Thursday, February 12, 2004

I've finally got round to reading Emergence by Steven Johnson. It's unfeasibly popular with the web community, mostly because Mr Johnson has a blog, and talks a little about blogging. It has languished on my shelf for over a year. Two separate things prompted me to start reading it again.
Firstly my father swore that when he first moved to London, turkeys were still "herded" to market from Norfolk. Turkeys are notoriously poor walkers, and like humans suffer terribly from atherosclerosis and aortic aneurysms. The schooling of fish is obviously an "emergent" behaviour, engendered by a need to remain close together in the open seas, and a possibly unfounded "belief" in safety in numbers. Turkeys on the other hand are only vaguely sociable, and have no natural "schooling" behaviour. Sadly "Emergence" provides no insight into the difficulties of herding turkeys.
The second prompt was the imminent arrival of my bees. My brother and I are becoming apiarists this year. It has taken us the best part of two weeks to construct and paint the hive. It has been extremely enjoyable. The best part for me is the hanging of the wax foundation in the frames. The frames and foundation are very carefully spaced. Between frames is a gap just large enough for two bees to work back to back. This prevents the bees from building any extra comb, (from which you wouldn't be able to steal honey), and prevents the bees from glueing together your fancy carpentry. The prospect of actually filling the hive with our 50,000 new pets made me a little anxious. I had hoped Steven Johnson's book would guide us in understanding the collective "psyche" of the hive.
I've been disappointed on all counts by the book.

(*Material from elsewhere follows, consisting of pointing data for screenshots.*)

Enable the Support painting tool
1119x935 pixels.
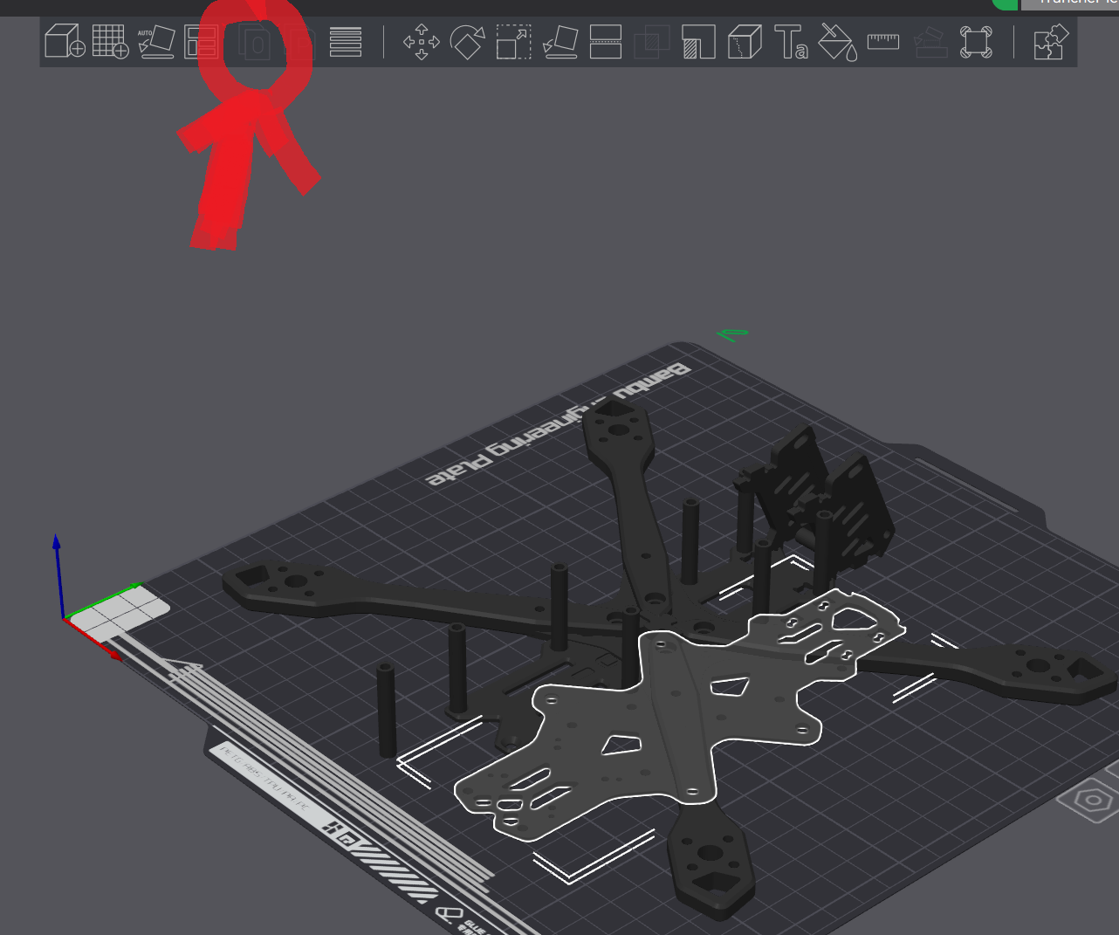(x=698, y=41)
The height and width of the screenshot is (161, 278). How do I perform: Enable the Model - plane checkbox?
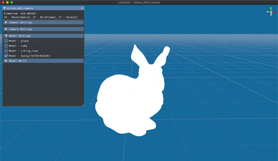point(6,41)
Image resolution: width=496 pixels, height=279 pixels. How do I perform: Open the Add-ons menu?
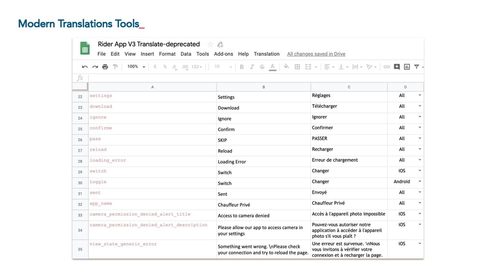pyautogui.click(x=223, y=54)
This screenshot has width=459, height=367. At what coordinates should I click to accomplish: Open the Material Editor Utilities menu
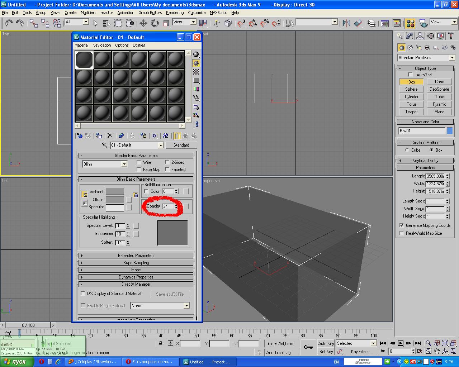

I know I'm not quite the average reader, since I boast a degree in experimental pysch, but it's much too simplistic. The only astounding insight is in seeing how to flatter the average reader's intelligence with scientific platitudes. Popular science books have to tread a fine line between readablilty and interesting analysis, but for me at least "Emergence" lacks depth. It skims too lightly across the subject headings of the more scholarly tome I'd like it to be.